• What you are asked to do:
Every line from the one holding "Select the Annotation tool in the palette" through the final line of the entries is to be reproduced exactly, and no other line.

(Pixel coordinate grounding data)
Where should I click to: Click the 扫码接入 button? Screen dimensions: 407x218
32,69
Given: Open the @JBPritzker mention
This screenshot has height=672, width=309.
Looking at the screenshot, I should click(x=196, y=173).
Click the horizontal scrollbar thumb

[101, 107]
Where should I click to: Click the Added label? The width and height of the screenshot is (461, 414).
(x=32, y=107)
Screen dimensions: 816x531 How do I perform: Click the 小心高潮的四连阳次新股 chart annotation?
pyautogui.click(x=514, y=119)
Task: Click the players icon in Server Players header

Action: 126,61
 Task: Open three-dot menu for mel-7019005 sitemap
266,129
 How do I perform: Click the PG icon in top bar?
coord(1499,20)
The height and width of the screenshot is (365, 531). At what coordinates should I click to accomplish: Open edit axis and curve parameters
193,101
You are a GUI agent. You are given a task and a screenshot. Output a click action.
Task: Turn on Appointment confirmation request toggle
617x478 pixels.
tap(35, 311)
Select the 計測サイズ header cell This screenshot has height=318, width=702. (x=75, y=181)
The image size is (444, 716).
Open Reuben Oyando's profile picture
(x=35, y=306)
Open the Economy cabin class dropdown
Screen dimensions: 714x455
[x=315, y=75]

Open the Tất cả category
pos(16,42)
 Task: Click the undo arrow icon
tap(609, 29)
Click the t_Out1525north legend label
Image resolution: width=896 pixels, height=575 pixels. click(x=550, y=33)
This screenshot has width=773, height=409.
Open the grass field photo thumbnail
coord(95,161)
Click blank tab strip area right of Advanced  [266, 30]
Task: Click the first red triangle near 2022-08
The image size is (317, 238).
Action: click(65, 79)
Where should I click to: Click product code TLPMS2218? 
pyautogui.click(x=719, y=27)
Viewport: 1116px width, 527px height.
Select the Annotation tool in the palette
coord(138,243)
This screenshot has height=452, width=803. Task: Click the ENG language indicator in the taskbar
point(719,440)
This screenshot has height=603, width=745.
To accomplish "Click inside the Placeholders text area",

• Response below:
Select the Annotation tool in the palette
coord(138,243)
This screenshot has height=452, width=803. Task: Click the ENG language indicator in the taskbar
point(719,440)
This screenshot has height=603, width=745.
To accomplish "Click inside the Placeholders text area",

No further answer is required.